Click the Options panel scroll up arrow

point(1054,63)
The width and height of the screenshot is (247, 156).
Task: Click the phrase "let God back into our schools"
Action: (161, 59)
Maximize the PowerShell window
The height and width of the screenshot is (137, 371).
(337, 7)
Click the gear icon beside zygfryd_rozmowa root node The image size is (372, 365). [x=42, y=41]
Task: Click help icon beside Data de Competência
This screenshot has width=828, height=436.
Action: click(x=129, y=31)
-------
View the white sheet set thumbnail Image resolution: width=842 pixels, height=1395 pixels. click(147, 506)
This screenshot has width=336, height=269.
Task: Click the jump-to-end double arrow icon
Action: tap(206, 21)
-------
**Exercise**
Looking at the records above, work out how many lines contain "beside". Give the number only.

**Answer to the problem**
2